Donnerstag, 26. Oktober 2017, 9:17 Uhr

Anna Faris: Die Memoiren sind da und sie hat ein Problem

Anna Faris fühlt sich nach der Veröffentlichung ihrer Memoiren verletzlicher. Die ‚Mom‘-Darstellerin ist sehr stolz auf sich selbst, immerhin spricht sie in ihrer Autobiografie ihre eigenen Unsicherheiten und ihre Probleme mit Eifersucht offen an.

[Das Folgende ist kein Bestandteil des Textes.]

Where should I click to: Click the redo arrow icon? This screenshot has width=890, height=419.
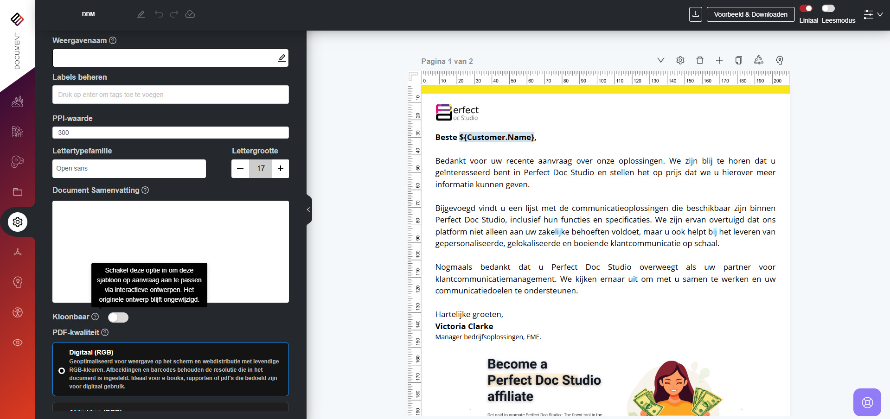pos(174,14)
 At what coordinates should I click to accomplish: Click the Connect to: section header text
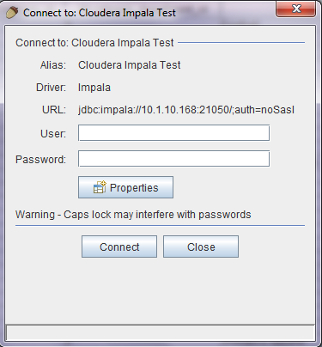point(94,43)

Anna Faris: Die Memoiren sind da und sie hat ein Problem
Foto: TNYF/WENN.com

Besonders hoffe sie, so Faris, dass andere Leute ihre Erfahrungen nachvollziehen können. In der US-amerikanischen ‚Late Show With Seth Meyers‘ erklärt der Star: „Ich war in der Lage, mich für meine Karriere hinter meinen Rollen zu verstecken, was ein ziemlicher Luxus war. Dann dachte ich ‚Vielleicht habe ich etwas zu sagen‘, weißt du, ich kann Menschen davon erzählen, wie einsam ich während meiner Kindheit war, oder wie unsicher ich mich fühlte, oder eifersüchtig oder so. Darauf bin ich wirklich stolz. Ich fühle mich ungeheuer verletzlich.“

Wir machen doch alle dasselbe durch

Weiter sagte die Noch-Gattin von Hollywood-Überflieger Chris Pratt: „Ich bin sehr stolz, denn das bin ich, eine Präsentation meiner Selbst. Ich mache diese Schauspiel-Arbeit seit einer Weile und ich fühle mich an diesem Punkt unglaublich verletzlich – aber ich bin stolz und ich hoffe, dass die Leute sich darin wieder erkennen. Hoffentlich gibt es diese gemeinsame Erkenntnis, dass wir alle das gleiche durchmachen.“

Schon kürzlich hatte Faris angemerkt, dass die Veröffentlichung ihrer Memoiren sie nervös mache. Damals sagte sie in einem Podcast: „Ich bin sehr, sehr nervös, weil es sich so intim anfühlt. Ich bin aufgeregt und als ich den Buch-Vertrag bekam, dachte ich ‚Was für ein großartiges Abenteuer das werden wird‘ und jetzt, da es immer näher rückt, werde ich nervös.“

Nun muss sie in diversen Talkshows erstmal reichlich trommeln für ihr Buch. Sonst kauft es ja keiner.